# AIM OF THE EXERCISE
With nothing added and nothing dropped, write out all of the entries below.

[Stored data entries]
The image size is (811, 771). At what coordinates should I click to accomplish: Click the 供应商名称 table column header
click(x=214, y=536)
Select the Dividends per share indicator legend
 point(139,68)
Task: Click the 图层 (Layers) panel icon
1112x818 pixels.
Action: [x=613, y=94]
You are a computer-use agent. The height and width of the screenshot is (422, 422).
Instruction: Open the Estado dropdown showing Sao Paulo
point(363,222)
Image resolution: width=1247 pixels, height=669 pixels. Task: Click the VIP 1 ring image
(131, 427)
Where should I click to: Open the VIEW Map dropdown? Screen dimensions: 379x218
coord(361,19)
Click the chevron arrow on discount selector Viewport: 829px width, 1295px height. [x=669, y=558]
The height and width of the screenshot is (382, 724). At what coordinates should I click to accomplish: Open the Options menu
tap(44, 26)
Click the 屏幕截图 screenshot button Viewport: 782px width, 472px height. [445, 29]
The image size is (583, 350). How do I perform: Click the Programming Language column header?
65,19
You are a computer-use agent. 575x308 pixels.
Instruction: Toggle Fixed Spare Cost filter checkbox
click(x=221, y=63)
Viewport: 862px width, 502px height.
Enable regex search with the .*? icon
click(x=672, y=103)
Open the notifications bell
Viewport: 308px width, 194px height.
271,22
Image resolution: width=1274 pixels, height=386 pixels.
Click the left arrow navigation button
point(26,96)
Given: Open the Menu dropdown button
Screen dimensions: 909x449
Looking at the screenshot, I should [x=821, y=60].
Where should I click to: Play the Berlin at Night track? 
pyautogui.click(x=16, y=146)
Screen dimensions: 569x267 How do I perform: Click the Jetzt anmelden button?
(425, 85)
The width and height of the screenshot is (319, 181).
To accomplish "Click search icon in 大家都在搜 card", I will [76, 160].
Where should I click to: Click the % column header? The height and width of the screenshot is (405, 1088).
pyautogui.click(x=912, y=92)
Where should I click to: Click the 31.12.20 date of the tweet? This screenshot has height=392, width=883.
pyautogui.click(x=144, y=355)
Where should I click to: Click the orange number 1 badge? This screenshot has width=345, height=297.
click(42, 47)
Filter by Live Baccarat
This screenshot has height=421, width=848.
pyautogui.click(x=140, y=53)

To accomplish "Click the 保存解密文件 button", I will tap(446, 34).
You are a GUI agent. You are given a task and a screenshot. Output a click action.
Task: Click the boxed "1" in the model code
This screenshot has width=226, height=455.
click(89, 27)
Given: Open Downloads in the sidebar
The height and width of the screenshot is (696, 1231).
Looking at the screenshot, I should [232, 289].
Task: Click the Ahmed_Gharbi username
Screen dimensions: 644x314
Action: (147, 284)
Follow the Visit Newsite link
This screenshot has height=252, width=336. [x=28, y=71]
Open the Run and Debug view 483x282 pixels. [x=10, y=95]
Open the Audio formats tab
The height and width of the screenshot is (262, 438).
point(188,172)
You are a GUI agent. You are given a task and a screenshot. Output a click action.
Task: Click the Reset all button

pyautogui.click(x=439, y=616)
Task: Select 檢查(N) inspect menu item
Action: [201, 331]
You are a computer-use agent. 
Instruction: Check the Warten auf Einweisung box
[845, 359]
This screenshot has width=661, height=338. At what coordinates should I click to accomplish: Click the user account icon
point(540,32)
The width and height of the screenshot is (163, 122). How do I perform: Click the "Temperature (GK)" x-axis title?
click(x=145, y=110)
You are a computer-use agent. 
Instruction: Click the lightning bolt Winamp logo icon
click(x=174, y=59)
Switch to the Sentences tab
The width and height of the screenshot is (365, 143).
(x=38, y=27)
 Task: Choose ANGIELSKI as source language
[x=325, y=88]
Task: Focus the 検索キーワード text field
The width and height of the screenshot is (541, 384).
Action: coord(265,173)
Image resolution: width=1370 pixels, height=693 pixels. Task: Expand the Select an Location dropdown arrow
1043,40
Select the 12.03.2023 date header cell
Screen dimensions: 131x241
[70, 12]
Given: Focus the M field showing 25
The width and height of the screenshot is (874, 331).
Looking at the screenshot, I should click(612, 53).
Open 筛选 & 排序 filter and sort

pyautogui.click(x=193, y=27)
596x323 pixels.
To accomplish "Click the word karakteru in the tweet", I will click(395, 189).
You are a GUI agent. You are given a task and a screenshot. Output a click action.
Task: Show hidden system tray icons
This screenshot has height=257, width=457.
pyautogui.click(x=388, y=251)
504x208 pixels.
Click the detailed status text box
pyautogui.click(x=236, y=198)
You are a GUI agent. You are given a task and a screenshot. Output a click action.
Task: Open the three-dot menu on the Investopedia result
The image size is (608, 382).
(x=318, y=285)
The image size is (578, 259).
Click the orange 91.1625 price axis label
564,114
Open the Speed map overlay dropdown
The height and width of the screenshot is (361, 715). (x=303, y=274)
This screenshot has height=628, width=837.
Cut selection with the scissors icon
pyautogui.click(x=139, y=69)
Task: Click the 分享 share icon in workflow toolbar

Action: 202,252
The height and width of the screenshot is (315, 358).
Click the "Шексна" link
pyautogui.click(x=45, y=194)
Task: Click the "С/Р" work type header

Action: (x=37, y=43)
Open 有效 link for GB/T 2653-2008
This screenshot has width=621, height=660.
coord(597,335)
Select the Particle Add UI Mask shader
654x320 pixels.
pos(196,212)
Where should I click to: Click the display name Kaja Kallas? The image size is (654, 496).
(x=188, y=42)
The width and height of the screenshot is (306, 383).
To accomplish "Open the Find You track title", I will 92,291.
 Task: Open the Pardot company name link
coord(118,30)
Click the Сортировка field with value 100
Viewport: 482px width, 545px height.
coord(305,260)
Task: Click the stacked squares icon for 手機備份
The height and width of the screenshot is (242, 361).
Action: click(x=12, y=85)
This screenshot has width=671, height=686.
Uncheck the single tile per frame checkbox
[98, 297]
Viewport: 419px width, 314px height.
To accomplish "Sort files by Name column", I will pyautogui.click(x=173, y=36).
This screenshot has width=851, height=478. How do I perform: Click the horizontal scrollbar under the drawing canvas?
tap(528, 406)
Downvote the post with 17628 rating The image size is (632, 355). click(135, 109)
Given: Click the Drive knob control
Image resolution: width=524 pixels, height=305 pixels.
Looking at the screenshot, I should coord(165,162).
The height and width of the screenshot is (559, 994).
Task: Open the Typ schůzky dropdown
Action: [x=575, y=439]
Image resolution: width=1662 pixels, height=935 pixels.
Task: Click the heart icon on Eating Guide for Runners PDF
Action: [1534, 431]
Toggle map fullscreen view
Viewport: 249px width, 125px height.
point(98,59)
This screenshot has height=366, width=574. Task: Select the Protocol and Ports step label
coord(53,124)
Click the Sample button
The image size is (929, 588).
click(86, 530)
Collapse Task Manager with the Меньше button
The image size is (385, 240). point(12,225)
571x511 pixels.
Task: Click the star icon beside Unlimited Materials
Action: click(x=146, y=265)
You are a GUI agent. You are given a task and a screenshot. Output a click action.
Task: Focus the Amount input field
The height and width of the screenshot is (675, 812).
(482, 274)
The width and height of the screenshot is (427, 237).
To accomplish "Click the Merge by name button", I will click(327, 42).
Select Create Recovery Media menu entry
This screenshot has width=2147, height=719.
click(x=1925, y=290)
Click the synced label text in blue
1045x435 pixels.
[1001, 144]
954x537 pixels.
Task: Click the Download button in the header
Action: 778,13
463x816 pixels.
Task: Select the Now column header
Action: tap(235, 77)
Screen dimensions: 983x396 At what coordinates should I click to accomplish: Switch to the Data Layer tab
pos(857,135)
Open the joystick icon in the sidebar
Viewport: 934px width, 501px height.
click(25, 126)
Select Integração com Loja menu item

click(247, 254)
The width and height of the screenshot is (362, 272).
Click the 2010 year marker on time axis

# SOLUTION
The image size is (811, 771). At what coordinates should I click to accomplish: Click the 供应商名称 table column header
click(x=214, y=536)
Select the Dividends per share indicator legend
 point(139,68)
Task: Click the 图层 (Layers) panel icon
1112x818 pixels.
Action: [x=613, y=94]
You are a computer-use agent. The height and width of the screenshot is (422, 422).
Instruction: Open the Estado dropdown showing Sao Paulo
point(363,222)
Image resolution: width=1247 pixels, height=669 pixels. Task: Click the VIP 1 ring image
(131, 427)
Where should I click to: Open the VIEW Map dropdown? Screen dimensions: 379x218
coord(361,19)
Click the chevron arrow on discount selector Viewport: 829px width, 1295px height. [x=669, y=558]
The height and width of the screenshot is (382, 724). At what coordinates should I click to accomplish: Open the Options menu
tap(44, 26)
Click the 屏幕截图 screenshot button Viewport: 782px width, 472px height. [445, 29]
The image size is (583, 350). How do I perform: Click the Programming Language column header?
65,19
You are a computer-use agent. 575x308 pixels.
Instruction: Toggle Fixed Spare Cost filter checkbox
click(x=221, y=63)
Viewport: 862px width, 502px height.
Enable regex search with the .*? icon
click(x=672, y=103)
Open the notifications bell
Viewport: 308px width, 194px height.
271,22
Image resolution: width=1274 pixels, height=386 pixels.
Click the left arrow navigation button
point(26,96)
Given: Open the Menu dropdown button
Screen dimensions: 909x449
Looking at the screenshot, I should [x=821, y=60].
Where should I click to: Play the Berlin at Night track? 
pyautogui.click(x=16, y=146)
Screen dimensions: 569x267 How do I perform: Click the Jetzt anmelden button?
(425, 85)
The width and height of the screenshot is (319, 181).
To accomplish "Click search icon in 大家都在搜 card", I will [76, 160].
Where should I click to: Click the % column header? The height and width of the screenshot is (405, 1088).
pyautogui.click(x=912, y=92)
Where should I click to: Click the 31.12.20 date of the tweet? This screenshot has height=392, width=883.
pyautogui.click(x=144, y=355)
Where should I click to: Click the orange number 1 badge? This screenshot has width=345, height=297.
click(42, 47)
Filter by Live Baccarat
This screenshot has height=421, width=848.
pyautogui.click(x=140, y=53)

To accomplish "Click the 保存解密文件 button", I will tap(446, 34).
You are a GUI agent. You are given a task and a screenshot. Output a click action.
Task: Click the boxed "1" in the model code
This screenshot has width=226, height=455.
click(89, 27)
Given: Open Downloads in the sidebar
The height and width of the screenshot is (696, 1231).
Looking at the screenshot, I should [232, 289].
Task: Click the Ahmed_Gharbi username
Screen dimensions: 644x314
Action: (147, 284)
Follow the Visit Newsite link
This screenshot has height=252, width=336. [x=28, y=71]
Open the Run and Debug view 483x282 pixels. [x=10, y=95]
Open the Audio formats tab
The height and width of the screenshot is (262, 438).
point(188,172)
You are a GUI agent. You are given a task and a screenshot. Output a click action.
Task: Click the Reset all button

pyautogui.click(x=439, y=616)
Task: Select 檢查(N) inspect menu item
Action: [201, 331]
You are a computer-use agent. 
Instruction: Check the Warten auf Einweisung box
[845, 359]
This screenshot has width=661, height=338. At what coordinates should I click to accomplish: Click the user account icon
point(540,32)
The width and height of the screenshot is (163, 122). How do I perform: Click the "Temperature (GK)" x-axis title?
click(x=145, y=110)
You are a computer-use agent. 
Instruction: Click the lightning bolt Winamp logo icon
click(x=174, y=59)
Switch to the Sentences tab
The width and height of the screenshot is (365, 143).
(x=38, y=27)
 Task: Choose ANGIELSKI as source language
[x=325, y=88]
Task: Focus the 検索キーワード text field
The width and height of the screenshot is (541, 384).
Action: coord(265,173)
Image resolution: width=1370 pixels, height=693 pixels. Task: Expand the Select an Location dropdown arrow
1043,40
Select the 12.03.2023 date header cell
Screen dimensions: 131x241
[70, 12]
Given: Focus the M field showing 25
The width and height of the screenshot is (874, 331).
Looking at the screenshot, I should click(612, 53).
Open 筛选 & 排序 filter and sort

pyautogui.click(x=193, y=27)
596x323 pixels.
To accomplish "Click the word karakteru in the tweet", I will click(395, 189).
You are a GUI agent. You are given a task and a screenshot. Output a click action.
Task: Show hidden system tray icons
This screenshot has height=257, width=457.
pyautogui.click(x=388, y=251)
504x208 pixels.
Click the detailed status text box
pyautogui.click(x=236, y=198)
You are a GUI agent. You are given a task and a screenshot. Output a click action.
Task: Open the three-dot menu on the Investopedia result
The image size is (608, 382).
(x=318, y=285)
The image size is (578, 259).
Click the orange 91.1625 price axis label
564,114
Open the Speed map overlay dropdown
The height and width of the screenshot is (361, 715). (x=303, y=274)
This screenshot has height=628, width=837.
Cut selection with the scissors icon
pyautogui.click(x=139, y=69)
Task: Click the 分享 share icon in workflow toolbar

Action: 202,252
The height and width of the screenshot is (315, 358).
Click the "Шексна" link
pyautogui.click(x=45, y=194)
Task: Click the "С/Р" work type header

Action: (x=37, y=43)
Open 有效 link for GB/T 2653-2008
This screenshot has width=621, height=660.
coord(597,335)
Select the Particle Add UI Mask shader
654x320 pixels.
pos(196,212)
Where should I click to: Click the display name Kaja Kallas? The image size is (654, 496).
(x=188, y=42)
The width and height of the screenshot is (306, 383).
To accomplish "Open the Find You track title", I will 92,291.
 Task: Open the Pardot company name link
coord(118,30)
Click the Сортировка field with value 100
Viewport: 482px width, 545px height.
coord(305,260)
Task: Click the stacked squares icon for 手機備份
The height and width of the screenshot is (242, 361).
Action: click(x=12, y=85)
This screenshot has width=671, height=686.
Uncheck the single tile per frame checkbox
[98, 297]
Viewport: 419px width, 314px height.
To accomplish "Sort files by Name column", I will pyautogui.click(x=173, y=36).
This screenshot has width=851, height=478. How do I perform: Click the horizontal scrollbar under the drawing canvas?
tap(528, 406)
Downvote the post with 17628 rating The image size is (632, 355). click(135, 109)
Given: Click the Drive knob control
Image resolution: width=524 pixels, height=305 pixels.
Looking at the screenshot, I should coord(165,162).
The height and width of the screenshot is (559, 994).
Task: Open the Typ schůzky dropdown
Action: [x=575, y=439]
Image resolution: width=1662 pixels, height=935 pixels.
Task: Click the heart icon on Eating Guide for Runners PDF
Action: [1534, 431]
Toggle map fullscreen view
Viewport: 249px width, 125px height.
point(98,59)
This screenshot has height=366, width=574. Task: Select the Protocol and Ports step label
coord(53,124)
Click the Sample button
The image size is (929, 588).
click(86, 530)
Collapse Task Manager with the Меньше button
The image size is (385, 240). point(12,225)
571x511 pixels.
Task: Click the star icon beside Unlimited Materials
Action: click(x=146, y=265)
You are a GUI agent. You are given a task and a screenshot. Output a click action.
Task: Focus the Amount input field
The height and width of the screenshot is (675, 812).
(482, 274)
The width and height of the screenshot is (427, 237).
To accomplish "Click the Merge by name button", I will click(327, 42).
Select Create Recovery Media menu entry
This screenshot has width=2147, height=719.
click(x=1925, y=290)
Click the synced label text in blue
1045x435 pixels.
[1001, 144]
954x537 pixels.
Task: Click the Download button in the header
Action: 778,13
463x816 pixels.
Task: Select the Now column header
Action: tap(235, 77)
Screen dimensions: 983x396 At what coordinates should I click to accomplish: Switch to the Data Layer tab
pos(857,135)
Open the joystick icon in the sidebar
Viewport: 934px width, 501px height.
click(25, 126)
Select Integração com Loja menu item

click(247, 254)
The width and height of the screenshot is (362, 272).
Click the 2010 year marker on time axis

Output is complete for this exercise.